Ele chegou animado, mas com um olhar diferente, como quem traz algo importante pra dividir.
Aí, do nada, ele me pergunta:
“Paulo, você acredita que vender um imóvel é, antes de tudo, um luto?”
Eu fiquei quieto por um instante e perguntei:
“Luto? Como assim?”
E ele respondeu:
“É um luto, sim. Uma dor boa e uma dor ruim. Porque quem vende uma casa, na verdade, está se despedindo de um pedaço da própria vida.”
Na hora, aquilo me pegou.
Ele falava com uma serenidade que parecia descrever um ritual de passagem.
E, no fundo, era exatamente isso.
“Se o corretor ignora esse sentimento”, ele continuou,
“ele atropela o cliente. Trava o processo.

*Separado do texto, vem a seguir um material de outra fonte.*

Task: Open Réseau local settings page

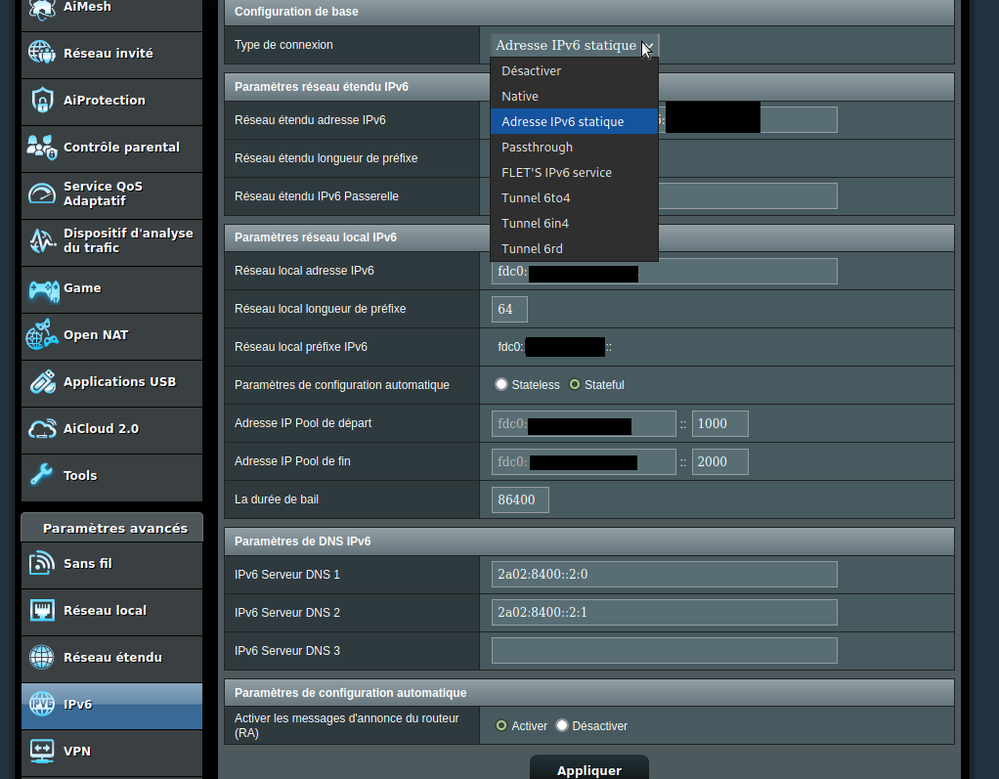Action: click(105, 611)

Nada anda.”
Fiquei em silêncio… e ele completou, com um sorriso:
“Quando o cliente decide vender, ele não quer se livrar do imóvel.

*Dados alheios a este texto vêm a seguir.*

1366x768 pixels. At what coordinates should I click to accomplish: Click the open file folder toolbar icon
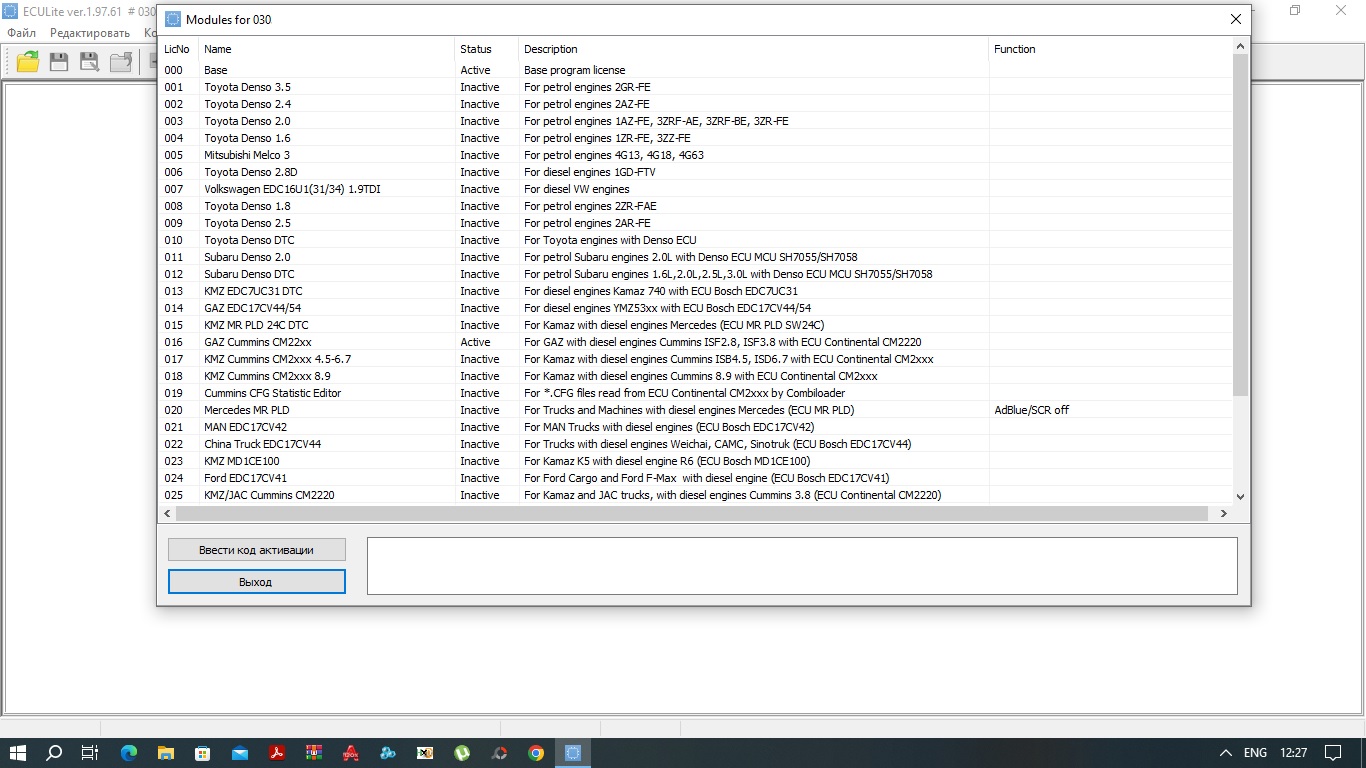click(x=28, y=62)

Ele quer passar o bastão daquilo que um dia fez bem pra ele.
E o corretor que entende isso… conquista o coração dele.”
Aquilo ficou martelando na minha cabeça.
E eu pensei: o corretor não é só um vendedor.
Ele é alguém que ajuda o outro a encerrar um ciclo e começar outro.
E o meu amigo continuou:
“É uma corrida de revezamento, Paulo.
O cliente passa o bastão do coração pra você.
E você só recebe esse bastão quando ele confia.
Quando ele entende que você não quer arrancar o que ele ama, mas entregar pra alguém que vai amar também.”
Eu olhei pela janela do café, vi o trânsito passando, as pessoas apressadas…
e pensei: quantas vezes o nosso mercado esquece desse detalhe humano?
Quantas vezes a gente trata uma casa como se fosse só um produto —
quando, na verdade, ela é memória viva?
Eu olhei pra ele e disse:
“Talvez o que falte pra gente não seja técnica… mas empatia.”
E ele respondeu:
“Exato. A gente entende de preço, mas não entende de dor.
A gente decora o metro quadrado, mas esquece de ouvir o coração do dono do imóvel.”
Ficamos em silêncio, observando a rua.
Na mesa ao lado, um casal discutia o preço de um apartamento.
E eu pensei: quantas histórias iguais àquela estão sendo mal contadas no mercado todos os dias?
Aquela conversa não era uma crítica.
Era um chamado à consciência.
Um lembrete de que o corretor precisa voltar a ser guia, conselheiro e guardião das transições emocionais.
Porque vender uma casa não é tirar alguém de um lugar.
É ajudar essa pessoa a seguir em frente.
E quando o corretor entende isso —
quando ele percebe que cada imóvel carrega uma história —
ele deixa de ser um vendedor e passa a ser um agente de continuidade da vida.
No fim das contas, o mercado imobiliário não é sobre imóveis.
É sobre pessoas, lembranças e recomeços.